Пушков с порога чувствовал бешеную ярость прапорщика, возбужденного собственным хрипом, ненавидящими, чернильно-блестящими глазами чеченца, его тупым молчанием. Пленный был беззащитен, скован хромированными наручниками, в полной власти кричащего на него мучителя. Железный вагон не пропускал наружу ни звука. На полу стояло страшное ведро с водой, слепо отражавшее лампу. Автомат на столе нацелил жадное черное рыльце, свесил брезентовую петлю. Никто не мог прийти на помощь чеченцу, прокрасться сквозь рвы и минные поля, проникнуть сквозь капониры и врытые в землю танки, вырвать его из рук врагов. Обреченный, желая жить, страшась угроз и побоев, он обманывал, увиливал, извивался, как попавший под лопату червяк. И при этом не сдавался, ненавидел, сверкал ядовито-черными глазами, горевшими среди синяков и царапин.

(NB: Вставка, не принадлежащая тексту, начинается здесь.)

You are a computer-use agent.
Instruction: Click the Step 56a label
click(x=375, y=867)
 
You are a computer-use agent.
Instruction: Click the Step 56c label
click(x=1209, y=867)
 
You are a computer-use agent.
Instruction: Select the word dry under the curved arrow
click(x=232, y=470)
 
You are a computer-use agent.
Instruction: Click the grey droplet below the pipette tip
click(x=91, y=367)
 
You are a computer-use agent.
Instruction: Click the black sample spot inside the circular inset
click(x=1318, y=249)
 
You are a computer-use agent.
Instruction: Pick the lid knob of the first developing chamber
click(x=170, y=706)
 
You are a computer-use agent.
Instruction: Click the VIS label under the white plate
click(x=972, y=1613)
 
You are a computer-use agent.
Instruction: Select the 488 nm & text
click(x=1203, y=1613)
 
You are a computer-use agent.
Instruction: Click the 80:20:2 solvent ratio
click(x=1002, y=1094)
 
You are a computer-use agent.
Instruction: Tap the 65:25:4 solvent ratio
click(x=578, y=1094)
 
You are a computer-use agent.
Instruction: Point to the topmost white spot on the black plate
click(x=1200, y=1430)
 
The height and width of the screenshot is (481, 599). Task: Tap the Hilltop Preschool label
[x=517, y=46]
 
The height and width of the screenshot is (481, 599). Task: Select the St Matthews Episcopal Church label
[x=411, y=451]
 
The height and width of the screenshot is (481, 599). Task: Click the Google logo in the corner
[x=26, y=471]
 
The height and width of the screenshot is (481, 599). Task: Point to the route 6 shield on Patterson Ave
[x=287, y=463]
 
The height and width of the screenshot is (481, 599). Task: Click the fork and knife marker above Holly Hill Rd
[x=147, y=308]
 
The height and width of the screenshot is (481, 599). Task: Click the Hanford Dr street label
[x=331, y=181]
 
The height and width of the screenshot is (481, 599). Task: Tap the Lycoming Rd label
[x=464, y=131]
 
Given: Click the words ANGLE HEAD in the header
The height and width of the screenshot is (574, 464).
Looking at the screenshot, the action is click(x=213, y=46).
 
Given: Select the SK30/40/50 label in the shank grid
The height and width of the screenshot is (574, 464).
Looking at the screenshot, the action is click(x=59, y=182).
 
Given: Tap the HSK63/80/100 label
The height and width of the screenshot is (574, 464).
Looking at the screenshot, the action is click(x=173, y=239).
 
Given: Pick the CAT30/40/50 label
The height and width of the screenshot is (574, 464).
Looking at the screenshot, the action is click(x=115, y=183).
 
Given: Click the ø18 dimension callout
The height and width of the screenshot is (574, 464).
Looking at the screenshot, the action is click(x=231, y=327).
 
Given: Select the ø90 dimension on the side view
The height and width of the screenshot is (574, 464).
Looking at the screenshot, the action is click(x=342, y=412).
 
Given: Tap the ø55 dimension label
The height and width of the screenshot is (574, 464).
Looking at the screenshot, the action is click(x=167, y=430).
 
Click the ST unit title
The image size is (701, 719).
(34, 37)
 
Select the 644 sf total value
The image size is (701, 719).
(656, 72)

— Опять врать начинаешь?.. Я тебе сейчас бутылку в жопу вобью и танцевать заставлю!.. — свирепел прапорщик, готовый ударить кулачищем в этот ненавидящий блеск, расплющить стиснутые молчащие губы, проломить худые скулы, покрытые синеватой щетиной.
— Отставить, Коровко… Отдохни… — Пушков прошел к столу, сел на стул, сдвинув локтем автомат. Отвернул от пленного дуло, придвинул тетрадь. — Пойди пока покури…
— Я бы ему, суке, порох в рот насыпал и зажигалку поднес!.. Змея Горыныча из него сделал!.. — Прапорщик тяжело протопал в первый отсек, где автоматчик уступил ему место на табуретке и протянул сигарету.
— Так, — произнес Пушков спокойным, будничным, почти домашним голосом, — тебя Умар зовут? Правильно я говорю?
— Так точно, — по-военному ответил чеченец, чувствуя для себя передышку, желая ею воспользоваться, стараясь понравиться серьезному спокойному офицеру.
— Ну что, вот здесь, в тетрадке, записано, что начал говорить интересные вещи. Давай повтори, да и пойдем отсыпаться. Час поздний, — миролюбиво и устало произнес Пушков, сдерживая зевок, который должен был окончательно успокоить пленного. — Значит, говоришь, тебя послали поразведать, что творится на флангах первого полка?